Ik had eerder naar het hoofdkwartier in Pasadena geschreven met het verzoek om literatuur en statistieken van de WCG, maar had geen antwoord ontvangen. Toen kwam dat telefoontje dat ik nooit zal vergeten. Het was van Michael Snyder, assistent van de directeur public relations, die mijn brief net had ontdekt en belde om te vragen of er nog tijd was om nieuwe informatie in mijn boek te verwerken.
Het gesprek dat volgde was niets minder dan verbazingwekkend. Ik wist dat Armstrong in 1986 was overleden en dat Joseph Tkach, Sr., hem had opgevolgd als algemeen voorganger. Maar ik was me niet bewust van veranderingen die wezen op een dramatische ommekeer in de kerk.
Van Snyder hoorde ik dat door Armstrong geschreven boeken, die eens de bepalende literatuur van de beweging waren, werden herzien of uit de handel genomen. Ik vernam ook dat Joseph Tkach, Sr., de kerkleden had meegedeeld dat hij niet zou terugdeinzen voor zijn verantwoordelijkheid om elke doctrine te corrigeren waarvan bewezen was dat zij onjuist was.
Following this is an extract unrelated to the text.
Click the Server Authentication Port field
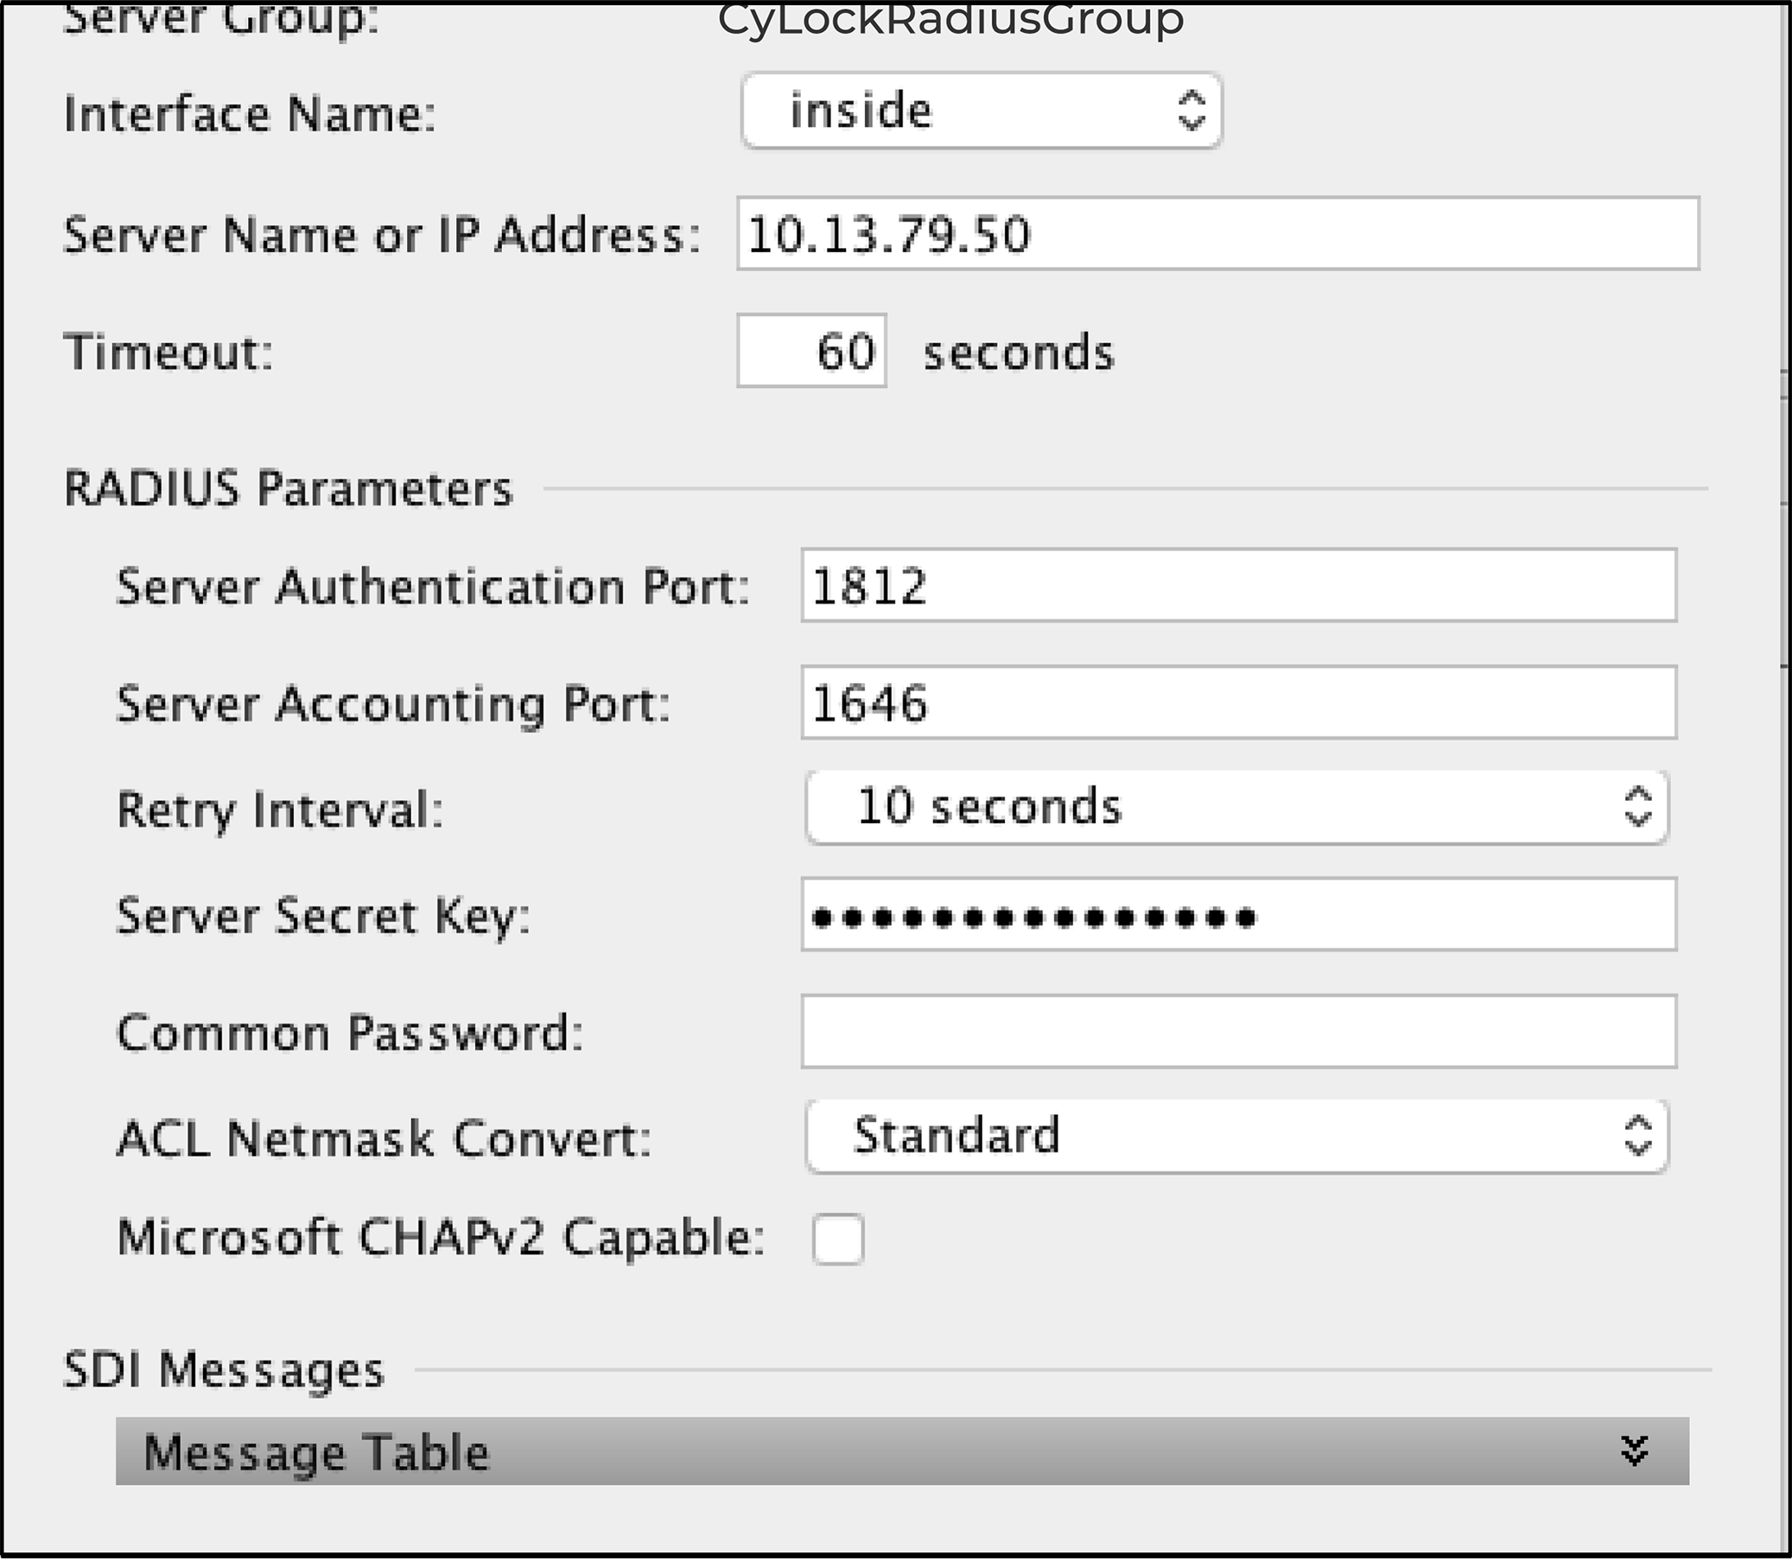Screen dimensions: 1792x1561 1238,585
Maar het meest verbazingwekkende was Snyders eigen geloofsgetuigenis, die mij ervan overtuigde dat hij een broeder in Christus was.
In de jaren daarna heb ik nog vele ontmoetingen gehad met leiders in de kerk en heb ik elke verandering in leer en praktijk die de kerk veranderde op de voet gevolgd.